The study investigates whether combining paired corticospinal-motoneuronal stimulation (PCMS) with acute intermittent hypoxia (AIH) can enhance spinal plasticity in humans with spinal cord injury (SCI). PCMS involves stimulating the motor cortex and a peripheral nerve, while AIH involves alternating periods of low and normal oxygen levels. The researchers found that PCMS combined with AIH led to greater increases in motor evoked potentials (MEPs) compared to PCMS with sham AIH, suggesting that AIH can potentiate the effects of PCMS on spinal synapses. MEPs are a measure of how easily the motor cortex can activate muscles. However, the combined treatment did not result in significant changes in voluntary motor output, indicating that the physiological changes may not always translate directly into improved motor function. This suggests that different thresholds may exist for physiological versus behavioral gains.

Study Duration
Not specified
Participants
16 spinal cord injured participants (mean age 50.2±12.8 years; 4 females)
Evidence Level
Level 2: Randomized controlled trial

Key Findings

  • 1
    PCMS combined with AIH resulted in a significantly greater increase in MEP amplitude compared to PCMS with sham AIH, suggesting enhanced corticospinal excitability.
  • 2
    The potentiation of MEPs was observed with both magnetic and electrical stimulation, indicating a spinal origin for the observed plasticity.
  • 3
    While both PCMS+AIH and PCMS+sham-AIH increased EMG activity during small voluntary contractions, there was no significant difference between the two protocols, and no changes were observed in maximal voluntary contraction (MVC).

Research Summary

This study investigated the effects of combining PCMS with AIH on spinal plasticity in humans with chronic incomplete SCI. The hypothesis was that PCMS combined with AIH would boost spinal plasticity more than PCMS combined with sham AIH. The results showed that PCMS combined with AIH significantly increased MEP amplitudes elicited by both magnetic and electrical stimulation compared to PCMS combined with sham AIH, suggesting a synergistic effect on corticospinal excitability at the spinal level.
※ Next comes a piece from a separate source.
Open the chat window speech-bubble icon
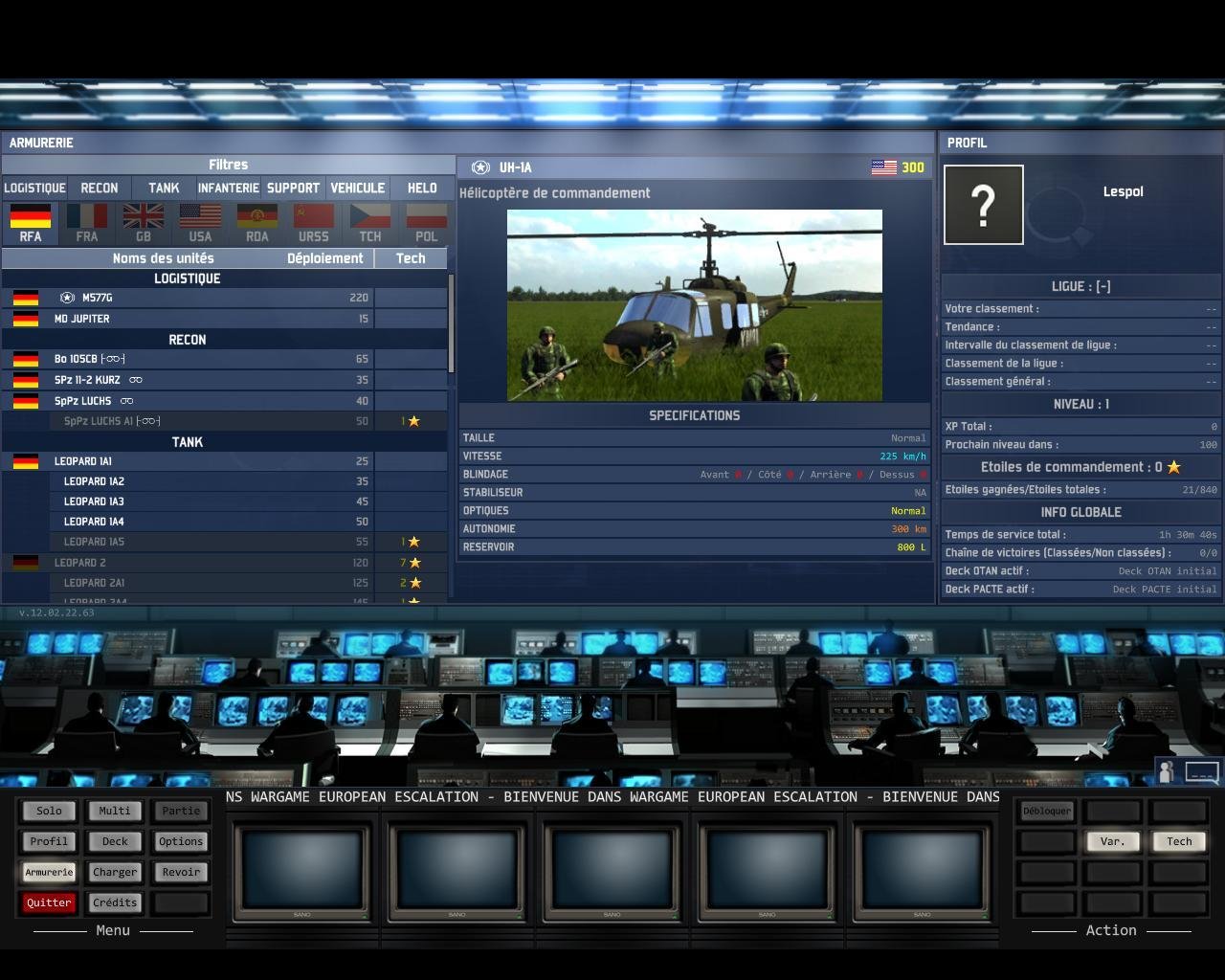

Despite the enhanced physiological outcomes, the combined intervention did not significantly improve voluntary motor output (small voluntary contractions or MVC), suggesting that the threshold for physiological changes may be lower than that for behavioral changes in this population.

Practical Implications

Combinatorial Therapy Potential

AIH can be used as an effective strategy to enhance PCMS-induced spinal synaptic plasticity.

Targeted Plasticity

PCMS and AIH may target different motoneuron pools, with PCMS favoring low-threshold and AIH potentially influencing high-threshold motoneurons.

Threshold Considerations

The study highlights the need to consider different thresholds for physiological and behavioral gains when using combinatorial treatment approaches for SCI.

Study Limitations

  • 1
    The study used a fixed FiO2 of 9% for all participants, regardless of individual responsiveness to hypoxia.
  • 2
    Only EMG activity was measured during maximal voluntary contraction; future studies should include torque measurements.
  • 3
    The study only assessed the immediate effects of a single session of PCMS and AIH; longer-term effects need investigation.